Introduction

Setup

You will need these packages. Must use the development version of hydromad, requires a working compiler (RTools on Windows).

library(aqp)
library(soilDB)
library(sharpshootR)

# special installation instructions:
# https://github.com/josephguillaume/hydromad#installation
library(hydromad)

Simple Example

Simulate monthly water balances for 50cm of sandy loam vs. 50cm of silt loam soil material in a xeric/thermic climate.

data("ROSETTA.centroids")

idx <- which(ROSETTA.centroids$texture %in% c('sandy loam', 'silt loam'))
vars <- c('texture', 'pwp', 'fc', 'sat', 'awc')

knitr::kable(
  ROSETTA.centroids[idx, vars],
  row.names = FALSE
)
texture pwp fc sat awc
sandy loam 0.0624426 0.167354 0.3870001 0.1049114
silt loam 0.0858854 0.293965 0.4390000 0.2080796
# near Sonora, CA
# thermic / xeric climate
# units are mm
PET <- c(0, 0, 5,80, 90, 120, 130, 140, 110, 90, 20, 5)
PPT <- c(0, 150, 200, 120, 20, 0, 0, 0, 10, 20, 30, 60)

# 50cm of soil material -> convert to mm
thick <- 50 * 10

# total water storage for sandy loam texture soil material
AWC.sl <- round(0.1049114 * thick)

# total water storage for silt loam texture soil material
AWC.sil <- round(0.2080796 * thick)

# simulate water balances:
# * run for 5 cycles
# * start in January
# * start with "completely dry" soil conditions
# * keep only the last cycle
wb.sl <- monthlyWB(AWC.sl, PPT, PET, S_init = 0, starting_month = 1, rep = 5, keep_last = TRUE, distribute = TRUE)
wb.sil <- monthlyWB(AWC.sil, PPT, PET, S_init = 0, starting_month = 1, rep = 5, keep_last = TRUE, distribute = TRUE)
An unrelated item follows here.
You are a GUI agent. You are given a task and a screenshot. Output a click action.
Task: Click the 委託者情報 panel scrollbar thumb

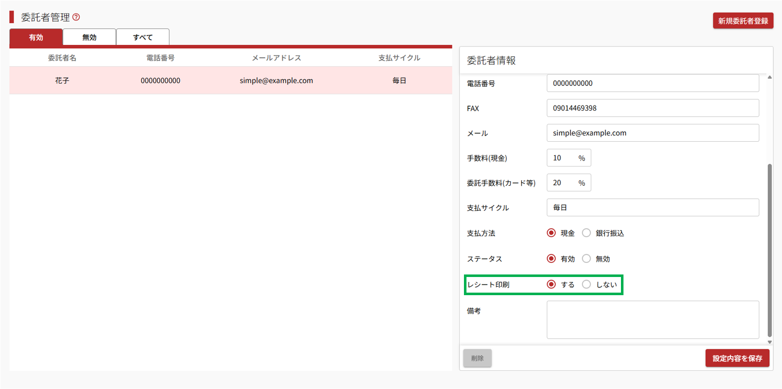tap(769, 250)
All values are mm. U: surplus, S: soil water storage, ET: actual ET, D: deficit.

knitr::kable(wb.sil, digits = 2, row.names = FALSE)
PPT PET U S ET D month mo .sim
0 0 0.00 95.94 0.00 0.00 1 Jan 5
150 0 141.94 104.00 0.00 0.00 2 Feb 5
200 5 195.00 104.00 5.00 0.00 3 Mar 5
120 80 40.00 104.00 80.00 0.00 4 Apr 5
20 90 0.00 54.72 69.28 -20.72 5 May 5
0 120 0.00 16.06 38.66 -81.34 6 Jun 5
0 130 0.00 4.22 11.83 -118.17 7 Jul 5
0 140 0.00 1.00 3.23 -136.77 8 Aug 5
10 110 0.00 6.02 4.98 -105.02 9 Sep 5
20 90 0.00 15.01 11.01 -78.99 10 Oct 5
30 20 0.00 39.36 5.65 -14.35 11 Nov 5
60 5 0.00 95.94 3.42 -1.58 12 Dec 5
# compare
par(mar=c(4,4,4,1), bg = 'white', mfcol = c(1, 2))
plotWB(WB = wb.sl, legend.cex = 0.75)
title('50cm of sandy loam texture soil material', line = 3)

plotWB(WB = wb.sil, legend.cex = 0.75)
title('50cm of silt loam texture soil material', line = 3)

# compare
par(mar=c(4,4,4,1), bg = 'white', mfcol = c(1, 2))
plotWB_lines(WB = wb.sl)
title('50cm of sandy loam texture soil material', line = 3)

plotWB_lines(WB = wb.sil)
title('50cm of silt loam texture soil material', line = 3)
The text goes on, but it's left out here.